Text shown
Panellists at the CEO Breakfast agreed uncertainty is creating a number of challenges in the construction industry and although they are unsure of what the future may hold, right now they are seeing construction costs going up and the viability of certain projects in question.
During the Economic Outlook and Construction Industry Challenges in a Post-COVID World panel at The Buildings Show in Toronto Dec. 1, Jeff Murva, president, J. Murva Consulting said last year there was a 12 per cent cost escalation on projects and prices continue to rise.
“If you were to survey 10 owners, probably eight of them think prices are coming down let’s hold off until the spring to start making our commitments,” he explained. “I’m one of these, as I call them, disruptors going prices are going up.”
There is hesitation right now in the multi-family market, Murva added.

Data listing
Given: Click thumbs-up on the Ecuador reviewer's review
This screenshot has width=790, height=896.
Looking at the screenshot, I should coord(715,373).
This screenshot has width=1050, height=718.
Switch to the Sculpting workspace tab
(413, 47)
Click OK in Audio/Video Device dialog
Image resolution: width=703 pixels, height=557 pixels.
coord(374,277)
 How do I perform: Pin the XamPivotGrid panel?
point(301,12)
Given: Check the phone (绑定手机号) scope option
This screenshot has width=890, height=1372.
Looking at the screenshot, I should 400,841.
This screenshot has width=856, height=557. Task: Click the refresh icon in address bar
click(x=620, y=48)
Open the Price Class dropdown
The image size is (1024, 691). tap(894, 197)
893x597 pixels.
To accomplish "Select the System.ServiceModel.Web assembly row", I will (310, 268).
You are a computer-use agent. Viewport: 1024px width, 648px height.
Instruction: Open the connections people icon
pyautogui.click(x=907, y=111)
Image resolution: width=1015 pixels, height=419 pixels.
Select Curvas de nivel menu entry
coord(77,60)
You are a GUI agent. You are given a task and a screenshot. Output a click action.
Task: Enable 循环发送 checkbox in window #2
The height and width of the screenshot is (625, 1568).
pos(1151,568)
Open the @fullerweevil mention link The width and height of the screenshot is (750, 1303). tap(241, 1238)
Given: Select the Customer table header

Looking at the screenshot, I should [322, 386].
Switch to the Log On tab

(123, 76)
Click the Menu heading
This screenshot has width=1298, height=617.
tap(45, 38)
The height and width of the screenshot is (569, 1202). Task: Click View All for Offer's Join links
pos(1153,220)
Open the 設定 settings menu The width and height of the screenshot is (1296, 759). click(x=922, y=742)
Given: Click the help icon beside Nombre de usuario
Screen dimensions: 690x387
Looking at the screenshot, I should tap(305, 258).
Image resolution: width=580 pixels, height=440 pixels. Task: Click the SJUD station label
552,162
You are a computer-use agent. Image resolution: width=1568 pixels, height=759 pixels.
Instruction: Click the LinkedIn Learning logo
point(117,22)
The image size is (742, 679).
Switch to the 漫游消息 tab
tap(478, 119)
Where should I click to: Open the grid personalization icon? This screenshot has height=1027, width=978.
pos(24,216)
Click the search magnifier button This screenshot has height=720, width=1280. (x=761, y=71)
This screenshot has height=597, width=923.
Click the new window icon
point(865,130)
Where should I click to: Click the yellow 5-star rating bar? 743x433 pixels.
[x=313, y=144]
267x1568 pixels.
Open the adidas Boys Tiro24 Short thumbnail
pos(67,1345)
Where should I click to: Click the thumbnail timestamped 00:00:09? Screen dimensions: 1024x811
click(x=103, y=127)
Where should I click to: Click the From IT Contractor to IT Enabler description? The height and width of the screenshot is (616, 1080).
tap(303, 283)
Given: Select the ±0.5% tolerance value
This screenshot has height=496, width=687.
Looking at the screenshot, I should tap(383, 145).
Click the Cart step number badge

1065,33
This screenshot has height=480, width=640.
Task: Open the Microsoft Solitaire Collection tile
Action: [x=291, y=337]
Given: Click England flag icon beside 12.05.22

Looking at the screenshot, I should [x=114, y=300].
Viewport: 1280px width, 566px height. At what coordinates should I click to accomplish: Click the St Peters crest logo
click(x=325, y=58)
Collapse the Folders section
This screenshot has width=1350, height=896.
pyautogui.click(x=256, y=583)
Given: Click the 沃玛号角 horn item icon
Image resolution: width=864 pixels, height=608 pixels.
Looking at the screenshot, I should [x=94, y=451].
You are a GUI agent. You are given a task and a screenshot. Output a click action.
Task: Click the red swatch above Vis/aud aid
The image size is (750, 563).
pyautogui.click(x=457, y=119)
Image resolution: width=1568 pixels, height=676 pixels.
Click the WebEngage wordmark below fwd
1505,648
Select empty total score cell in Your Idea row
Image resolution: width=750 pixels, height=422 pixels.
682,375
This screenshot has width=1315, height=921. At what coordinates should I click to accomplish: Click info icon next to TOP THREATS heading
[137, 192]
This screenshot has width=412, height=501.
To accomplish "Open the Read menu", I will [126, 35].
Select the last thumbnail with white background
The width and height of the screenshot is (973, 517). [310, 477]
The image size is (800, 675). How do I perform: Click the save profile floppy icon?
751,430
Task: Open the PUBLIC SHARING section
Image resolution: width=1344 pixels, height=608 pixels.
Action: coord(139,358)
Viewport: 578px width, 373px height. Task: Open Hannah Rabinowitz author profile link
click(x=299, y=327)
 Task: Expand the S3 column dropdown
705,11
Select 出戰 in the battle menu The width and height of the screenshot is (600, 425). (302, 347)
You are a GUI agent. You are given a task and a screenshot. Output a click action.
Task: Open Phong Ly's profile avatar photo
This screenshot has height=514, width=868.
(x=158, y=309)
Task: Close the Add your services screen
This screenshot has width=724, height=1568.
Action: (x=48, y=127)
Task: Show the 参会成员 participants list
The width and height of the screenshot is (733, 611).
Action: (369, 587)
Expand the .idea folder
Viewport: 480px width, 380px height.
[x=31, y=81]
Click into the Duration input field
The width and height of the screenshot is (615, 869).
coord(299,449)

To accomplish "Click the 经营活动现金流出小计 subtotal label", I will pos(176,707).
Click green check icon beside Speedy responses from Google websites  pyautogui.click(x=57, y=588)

Explore the material
• a. Copy the construction panel article, starting at "Panellists at the" and ending at "market, Murva added.", and replace "owners" with "clients".
• b. According to the construction panel article, what cost escalation on projects did Jeff Murva say there was last year?
The rows have nothing to do with the construction panel article.

Your responses
• a.
Panellists at the CEO Breakfast agreed uncertainty is creating a number of challenges in the construction industry and although they are unsure of what the future may hold, right now they are seeing construction costs going up and the viability of certain projects in question.
During the Economic Outlook and Construction Industry Challenges in a Post-COVID World panel at The Buildings Show in Toronto Dec. 1, Jeff Murva, president, J. Murva Consulting said last year there was a 12 per cent cost escalation on projects and prices continue to rise.
“If you were to survey 10 clients, probably eight of them think prices are coming down let’s hold off until the spring to start making our commitments,” he explained. “I’m one of these, as I call them, disruptors going prices are going up.”
There is hesitation right now in the multi-family market, Murva added.

• b. A 12 per cent cost escalation.